▶ EXERCISE SET:
- a) Copy the part of the passage on genomic study practices below from "Until these practices" through "arrive much sooner.".
- b) Do these statements agree with the passage on genomic study practices below? Answer yes or no for each, and quote the deciding words. (i) Standard statistical methods can always be applied to gene expression data from a heterogeneous group of individuals. (ii) Testing duplicate samples at various time points is given as one way to determine data quality. (iii) DNA samples should be described with the ethnic origins of the four grandparents.

First, one must define the specimens under study with a great deal more detail, so that one is comparing different specimens that are appropriately grouped. For example, instead of labelling DNA samples simply as being from patients having a certain disease or from a group of 'normal controls', one should define the specimens further with as much phenotypic and demographic information as possible, including, at very least, carefully defined clinical diagnoses, key laboratory findings, major clinical features, age at disease onset, sex and ethnic origins of the four grandparents (including their places of birth and self-described ancestry). Instead of labelling tissue samples for RNA or protein studies simply as 'tumour', 'tissue with active disease' or 'normal tissue', one should include not only the phenotypic and demographic information needed for DNA samples, but also information on the conditions under which the tissue was obtained. In some cases, it is important to note whether a specimen is obtained under fasting conditions or shortly after a meal, in the morning or in the evening, while the person has been at rest or after a period of activity. As one carefully controls for the 'background' of the DNA or tissue specimens, noise is greatly reduced and the resultant signals are more easily identified.
Secondly, the accuracy of the data must be determined by periodic validation of the molecular methods and by inclusion of proper controls in the study. Whether one is performing DNA sequencing, genotyping of genetic markers, determining the global gene expression patterns of a tissue or profiling the protein content of a cell type, quality control must be done consistently throughout the course of a study. Knowing the degree of uncertainty in the data, and taking this into account during data analysis, enhances the power of the analysis and strengthens the conclusions derived from the results. Testing duplicate samples at various time points during the study, repeating a subset of experiments using a different platform and looking for consistency of the data based on family or other sample relationships are some of the ways one can determine the quality of the data.
Thirdly, it is essential to develop analytical tools that are appropriate for the data, so that they can be applied properly. In many cases, standard statistical methods cannot be used for genomic, gene expression or proteomic data obtained from a heterogeneous group of individuals. Because biological data are so complex, and one cannot control with great precision the conditions under which the samples are obtained, the assumptions of standard statistical tools regarding the data properties cannot be met. Without proper understanding of the conditions required for a statistical method to be valid, one can apply the wrong test for a dataset and obtain erroneous results. Biostatisticians are becoming more familiar with the explosion of genomic, gene expression and proteomic data being produced and, in due time, an appropriate set of analytical methods will be available for all to use.
Until these practices are standard in the field, one has to take the results and conclusions of large-scale studies with a healthy dose of scepticism. Journal reviewers must insist that those who want to publish the results of genomic, gene expression or proteomic studies address the questions of phenotypic, population and specimen heterogeneity, data quality and the rationale for their choice of analytical method for their data. When these issues are properly addressed, the quality of publications in our field will drastically improve, the number of studies showing conflicting results will decrease and the day when we will decipher the mysteries of the biological patterns contained in our genome and proteome will arrive much sooner.

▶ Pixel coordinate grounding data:

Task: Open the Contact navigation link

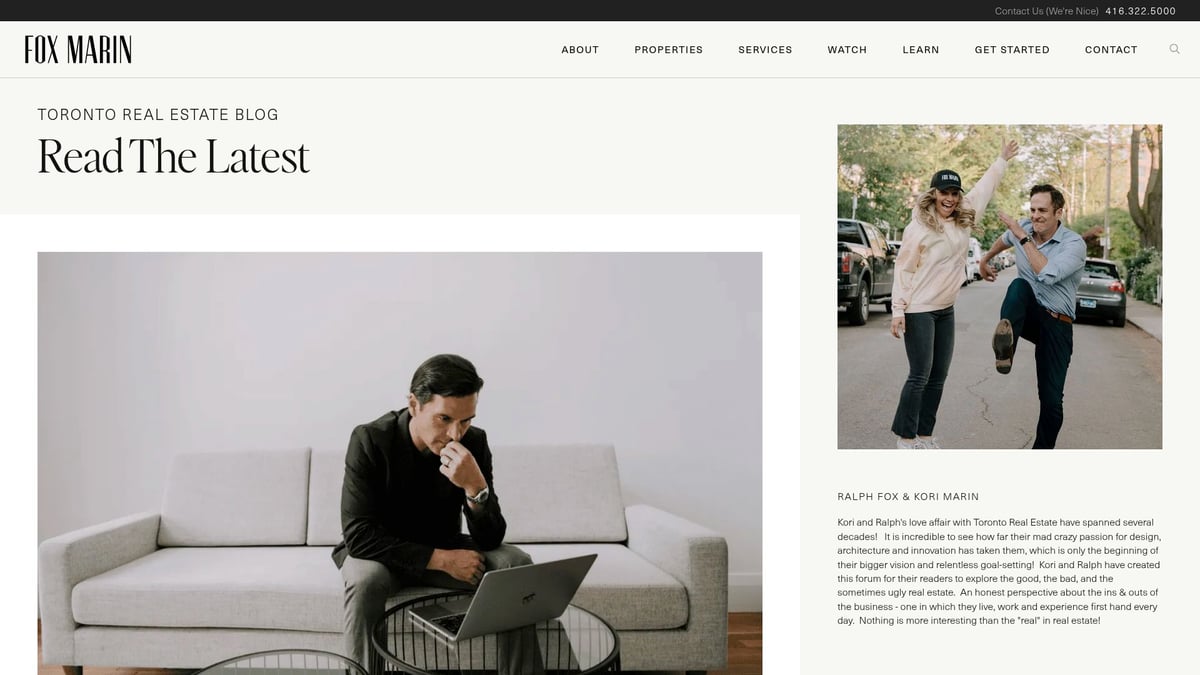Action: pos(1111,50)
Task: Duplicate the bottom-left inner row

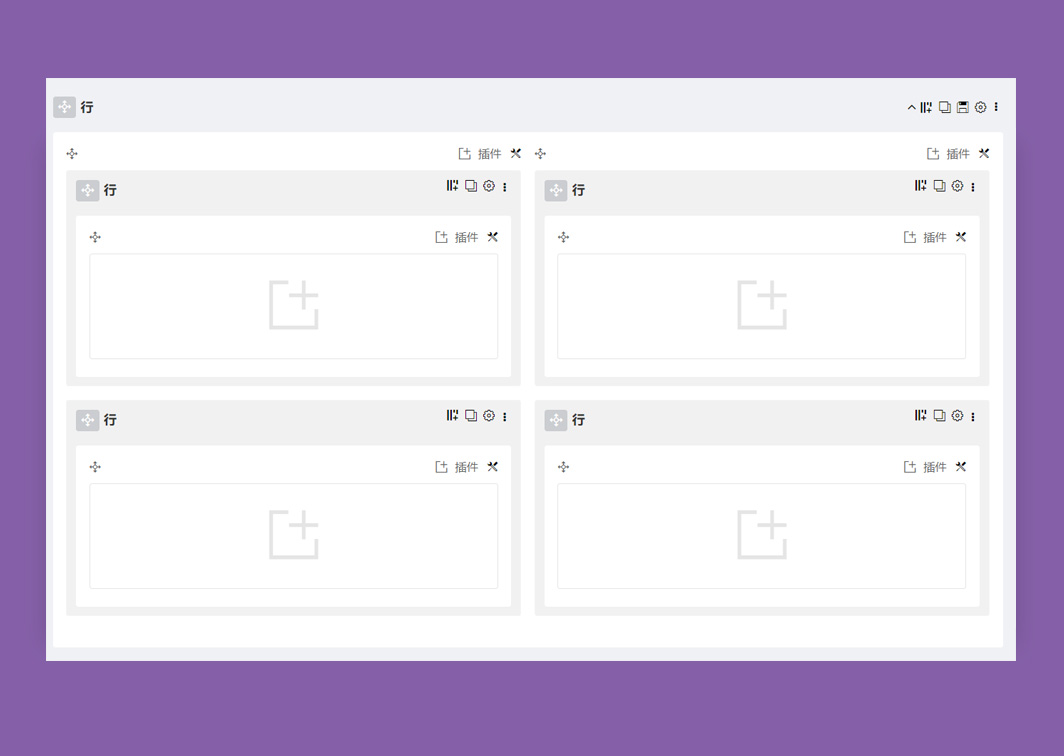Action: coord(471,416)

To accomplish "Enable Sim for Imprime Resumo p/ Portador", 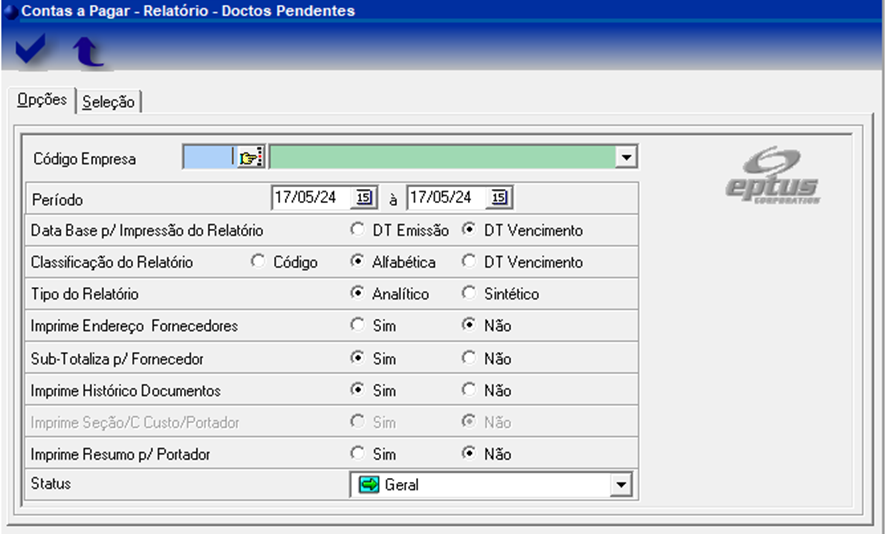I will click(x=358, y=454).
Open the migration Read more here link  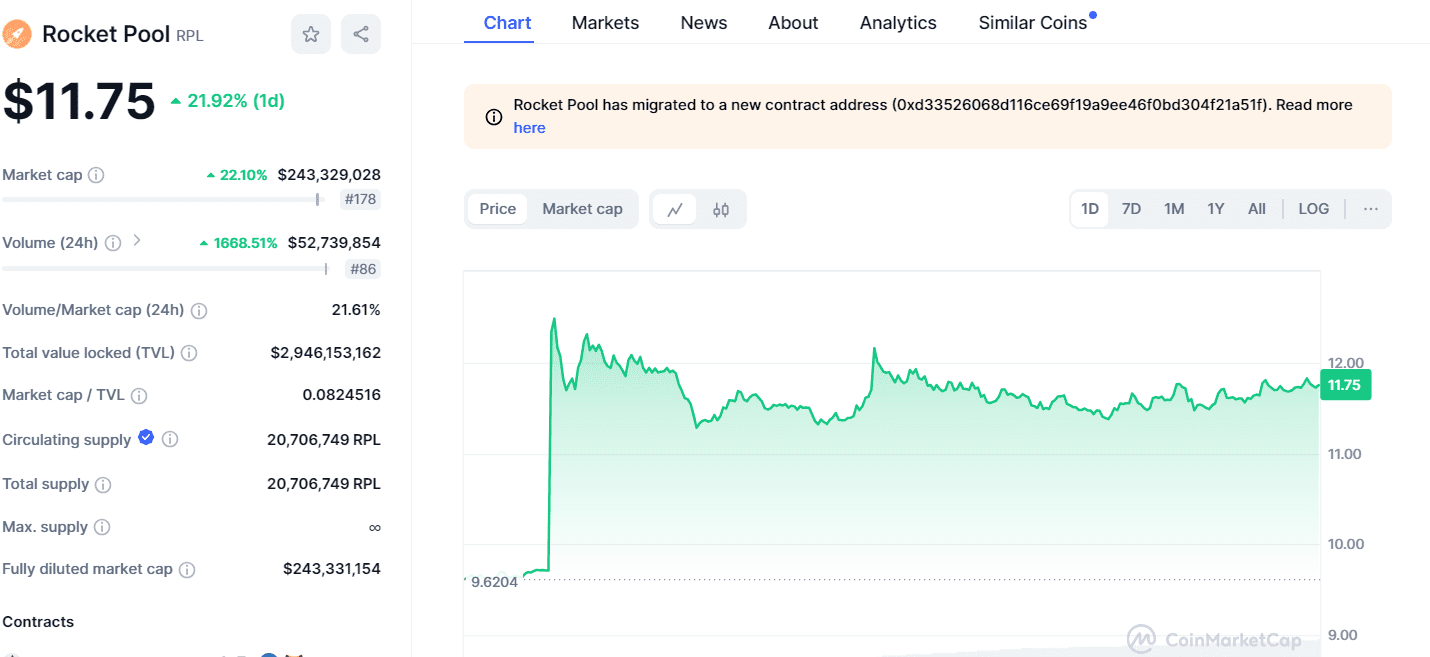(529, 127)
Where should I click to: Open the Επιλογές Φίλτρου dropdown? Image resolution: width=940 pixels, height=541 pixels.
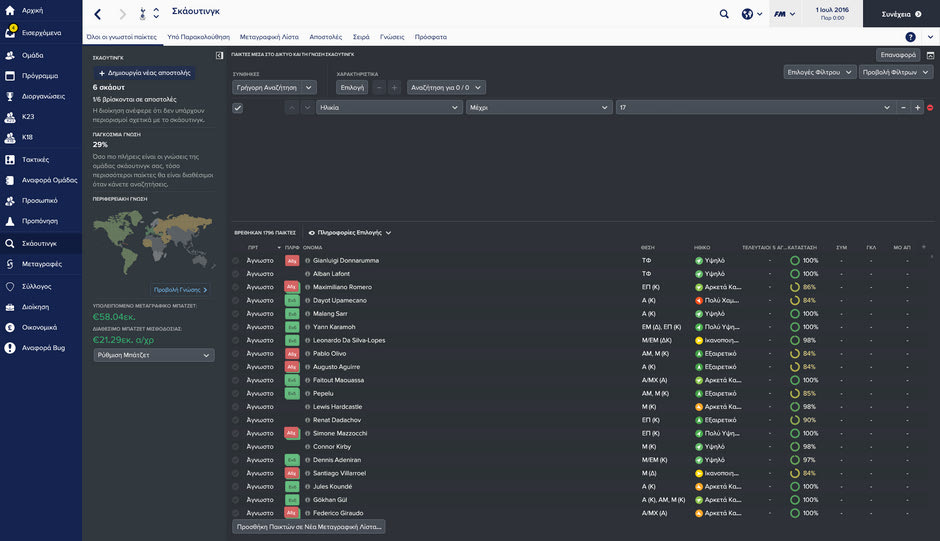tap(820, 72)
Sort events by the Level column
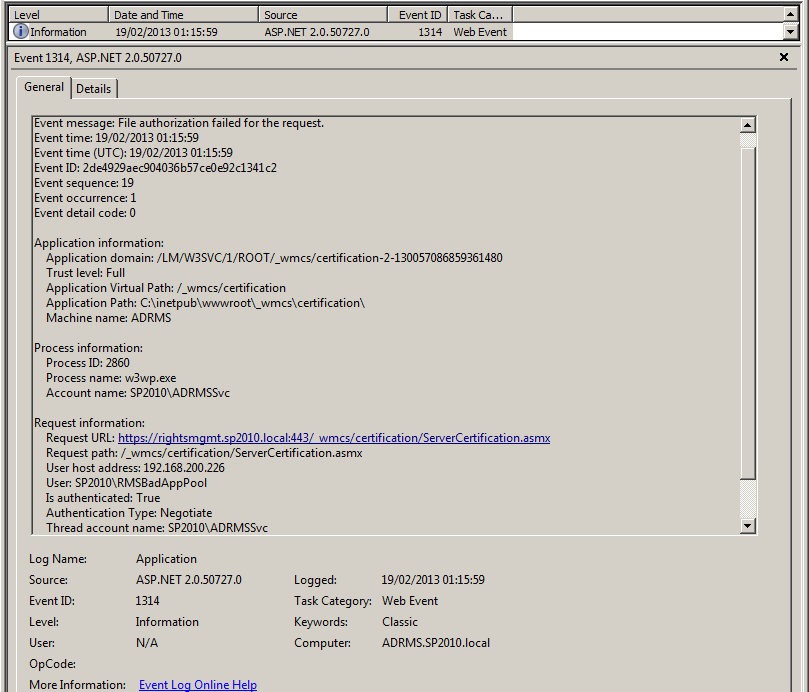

▶ RESPONSES TO THE TASKS:
- a)
Until these practices are standard in the field, one has to take the results and conclusions of large-scale studies with a healthy dose of scepticism. Journal reviewers must insist that those who want to publish the results of genomic, gene expression or proteomic studies address the questions of phenotypic, population and specimen heterogeneity, data quality and the rationale for their choice of analytical method for their data. When these issues are properly addressed, the quality of publications in our field will drastically improve, the number of studies showing conflicting results will decrease and the day when we will decipher the mysteries of the biological patterns contained in our genome and proteome will arrive much sooner.

- b)
(i) No: "In many cases, standard statistical methods cannot be used for genomic, gene expression or proteomic data obtained from a heterogeneous group of individuals."
(ii) Yes: "Testing duplicate samples at various time points during the study"
(iii) Yes: "sex and ethnic origins of the four grandparents"